- YOUR ASSIGNMENT:
Give the entries again, word for word.

- Stored data entries:
──────────────────────────────
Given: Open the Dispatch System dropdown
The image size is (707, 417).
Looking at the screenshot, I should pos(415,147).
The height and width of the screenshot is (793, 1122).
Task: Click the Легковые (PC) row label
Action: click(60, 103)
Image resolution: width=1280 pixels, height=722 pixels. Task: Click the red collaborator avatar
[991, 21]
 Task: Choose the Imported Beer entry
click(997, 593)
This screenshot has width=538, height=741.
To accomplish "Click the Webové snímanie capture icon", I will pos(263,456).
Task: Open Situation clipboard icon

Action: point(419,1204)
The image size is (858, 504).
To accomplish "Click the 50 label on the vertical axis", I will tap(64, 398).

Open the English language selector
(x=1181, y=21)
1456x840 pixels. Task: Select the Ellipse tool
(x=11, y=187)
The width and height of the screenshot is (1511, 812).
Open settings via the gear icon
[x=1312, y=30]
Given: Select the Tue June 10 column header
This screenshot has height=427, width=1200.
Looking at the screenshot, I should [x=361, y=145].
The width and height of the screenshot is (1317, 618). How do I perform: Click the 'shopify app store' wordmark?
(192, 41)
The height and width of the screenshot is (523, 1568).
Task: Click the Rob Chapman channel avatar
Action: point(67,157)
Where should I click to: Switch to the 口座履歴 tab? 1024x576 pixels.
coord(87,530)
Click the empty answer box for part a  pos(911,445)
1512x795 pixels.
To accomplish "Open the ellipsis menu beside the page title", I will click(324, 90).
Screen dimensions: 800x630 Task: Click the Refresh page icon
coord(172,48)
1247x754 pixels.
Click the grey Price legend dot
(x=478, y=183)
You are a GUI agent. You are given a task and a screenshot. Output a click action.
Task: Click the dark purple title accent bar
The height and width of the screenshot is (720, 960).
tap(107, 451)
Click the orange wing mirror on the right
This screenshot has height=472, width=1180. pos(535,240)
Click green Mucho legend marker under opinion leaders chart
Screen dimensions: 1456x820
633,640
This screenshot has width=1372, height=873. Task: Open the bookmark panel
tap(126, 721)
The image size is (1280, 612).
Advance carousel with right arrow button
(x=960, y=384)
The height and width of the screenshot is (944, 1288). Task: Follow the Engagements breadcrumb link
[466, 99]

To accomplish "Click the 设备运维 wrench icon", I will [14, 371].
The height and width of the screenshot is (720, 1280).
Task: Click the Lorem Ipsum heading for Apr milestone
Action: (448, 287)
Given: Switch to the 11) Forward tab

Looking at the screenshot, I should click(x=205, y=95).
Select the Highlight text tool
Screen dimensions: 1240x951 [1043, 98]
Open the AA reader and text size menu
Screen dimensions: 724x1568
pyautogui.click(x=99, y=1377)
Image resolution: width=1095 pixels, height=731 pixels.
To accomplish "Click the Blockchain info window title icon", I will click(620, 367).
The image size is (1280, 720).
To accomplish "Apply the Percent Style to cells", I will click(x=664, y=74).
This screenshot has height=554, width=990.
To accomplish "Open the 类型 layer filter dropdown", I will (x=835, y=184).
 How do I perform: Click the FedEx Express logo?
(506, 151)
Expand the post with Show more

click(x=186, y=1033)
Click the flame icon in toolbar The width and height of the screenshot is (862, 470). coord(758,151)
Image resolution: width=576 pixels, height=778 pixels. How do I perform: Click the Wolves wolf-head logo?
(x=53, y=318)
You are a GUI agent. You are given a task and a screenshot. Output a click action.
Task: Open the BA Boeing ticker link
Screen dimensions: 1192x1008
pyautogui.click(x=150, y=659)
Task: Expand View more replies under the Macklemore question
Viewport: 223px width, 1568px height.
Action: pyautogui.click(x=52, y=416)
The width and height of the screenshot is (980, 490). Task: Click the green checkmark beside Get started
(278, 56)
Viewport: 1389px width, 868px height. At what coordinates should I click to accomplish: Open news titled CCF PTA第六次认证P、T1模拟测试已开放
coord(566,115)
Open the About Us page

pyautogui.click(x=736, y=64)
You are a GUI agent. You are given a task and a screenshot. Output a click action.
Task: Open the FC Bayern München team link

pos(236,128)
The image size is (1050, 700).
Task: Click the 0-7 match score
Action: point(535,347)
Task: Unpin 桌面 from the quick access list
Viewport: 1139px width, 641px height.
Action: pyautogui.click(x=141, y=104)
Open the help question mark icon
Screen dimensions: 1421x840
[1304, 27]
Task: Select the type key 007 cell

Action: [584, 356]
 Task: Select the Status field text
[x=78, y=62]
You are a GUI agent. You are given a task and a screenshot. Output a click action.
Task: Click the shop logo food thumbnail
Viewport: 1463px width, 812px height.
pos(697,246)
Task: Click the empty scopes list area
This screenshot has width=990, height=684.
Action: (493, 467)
──────────────────────────────
- OUTPUT FOR THIS EXERCISE:
Given: Open the Dispatch System dropdown
The image size is (707, 417).
Looking at the screenshot, I should pos(415,147).
The height and width of the screenshot is (793, 1122).
Task: Click the Легковые (PC) row label
Action: click(60, 103)
Image resolution: width=1280 pixels, height=722 pixels. Task: Click the red collaborator avatar
[991, 21]
 Task: Choose the Imported Beer entry
click(997, 593)
This screenshot has width=538, height=741.
To accomplish "Click the Webové snímanie capture icon", I will pos(263,456).
Task: Open Situation clipboard icon

Action: point(419,1204)
The image size is (858, 504).
To accomplish "Click the 50 label on the vertical axis", I will tap(64, 398).

Open the English language selector
(x=1181, y=21)
1456x840 pixels. Task: Select the Ellipse tool
(x=11, y=187)
The width and height of the screenshot is (1511, 812).
Open settings via the gear icon
[x=1312, y=30]
Given: Select the Tue June 10 column header
This screenshot has height=427, width=1200.
Looking at the screenshot, I should [x=361, y=145].
The width and height of the screenshot is (1317, 618). How do I perform: Click the 'shopify app store' wordmark?
(192, 41)
The height and width of the screenshot is (523, 1568).
Task: Click the Rob Chapman channel avatar
Action: point(67,157)
Where should I click to: Switch to the 口座履歴 tab? 1024x576 pixels.
coord(87,530)
Click the empty answer box for part a  pos(911,445)
1512x795 pixels.
To accomplish "Open the ellipsis menu beside the page title", I will click(324, 90).
Screen dimensions: 800x630 Task: Click the Refresh page icon
coord(172,48)
1247x754 pixels.
Click the grey Price legend dot
(x=478, y=183)
You are a GUI agent. You are given a task and a screenshot. Output a click action.
Task: Click the dark purple title accent bar
The height and width of the screenshot is (720, 960).
tap(107, 451)
Click the orange wing mirror on the right
This screenshot has height=472, width=1180. pos(535,240)
Click green Mucho legend marker under opinion leaders chart
Screen dimensions: 1456x820
633,640
This screenshot has width=1372, height=873. Task: Open the bookmark panel
tap(126, 721)
The image size is (1280, 612).
Advance carousel with right arrow button
(x=960, y=384)
The height and width of the screenshot is (944, 1288). Task: Follow the Engagements breadcrumb link
[466, 99]

To accomplish "Click the 设备运维 wrench icon", I will [14, 371].
The height and width of the screenshot is (720, 1280).
Task: Click the Lorem Ipsum heading for Apr milestone
Action: (448, 287)
Given: Switch to the 11) Forward tab

Looking at the screenshot, I should click(x=205, y=95).
Select the Highlight text tool
Screen dimensions: 1240x951 [1043, 98]
Open the AA reader and text size menu
Screen dimensions: 724x1568
pyautogui.click(x=99, y=1377)
Image resolution: width=1095 pixels, height=731 pixels.
To accomplish "Click the Blockchain info window title icon", I will click(620, 367).
The image size is (1280, 720).
To accomplish "Apply the Percent Style to cells", I will click(x=664, y=74).
This screenshot has height=554, width=990.
To accomplish "Open the 类型 layer filter dropdown", I will (x=835, y=184).
 How do I perform: Click the FedEx Express logo?
(506, 151)
Expand the post with Show more

click(x=186, y=1033)
Click the flame icon in toolbar The width and height of the screenshot is (862, 470). coord(758,151)
Image resolution: width=576 pixels, height=778 pixels. How do I perform: Click the Wolves wolf-head logo?
(x=53, y=318)
You are a GUI agent. You are given a task and a screenshot. Output a click action.
Task: Open the BA Boeing ticker link
Screen dimensions: 1192x1008
pyautogui.click(x=150, y=659)
Task: Expand View more replies under the Macklemore question
Viewport: 223px width, 1568px height.
Action: pyautogui.click(x=52, y=416)
The width and height of the screenshot is (980, 490). Task: Click the green checkmark beside Get started
(278, 56)
Viewport: 1389px width, 868px height. At what coordinates should I click to accomplish: Open news titled CCF PTA第六次认证P、T1模拟测试已开放
coord(566,115)
Open the About Us page

pyautogui.click(x=736, y=64)
You are a GUI agent. You are given a task and a screenshot. Output a click action.
Task: Open the FC Bayern München team link

pos(236,128)
The image size is (1050, 700).
Task: Click the 0-7 match score
Action: point(535,347)
Task: Unpin 桌面 from the quick access list
Viewport: 1139px width, 641px height.
Action: pyautogui.click(x=141, y=104)
Open the help question mark icon
Screen dimensions: 1421x840
[1304, 27]
Task: Select the type key 007 cell

Action: [584, 356]
 Task: Select the Status field text
[x=78, y=62]
You are a GUI agent. You are given a task and a screenshot. Output a click action.
Task: Click the shop logo food thumbnail
Viewport: 1463px width, 812px height.
pos(697,246)
Task: Click the empty scopes list area
This screenshot has width=990, height=684.
Action: (493, 467)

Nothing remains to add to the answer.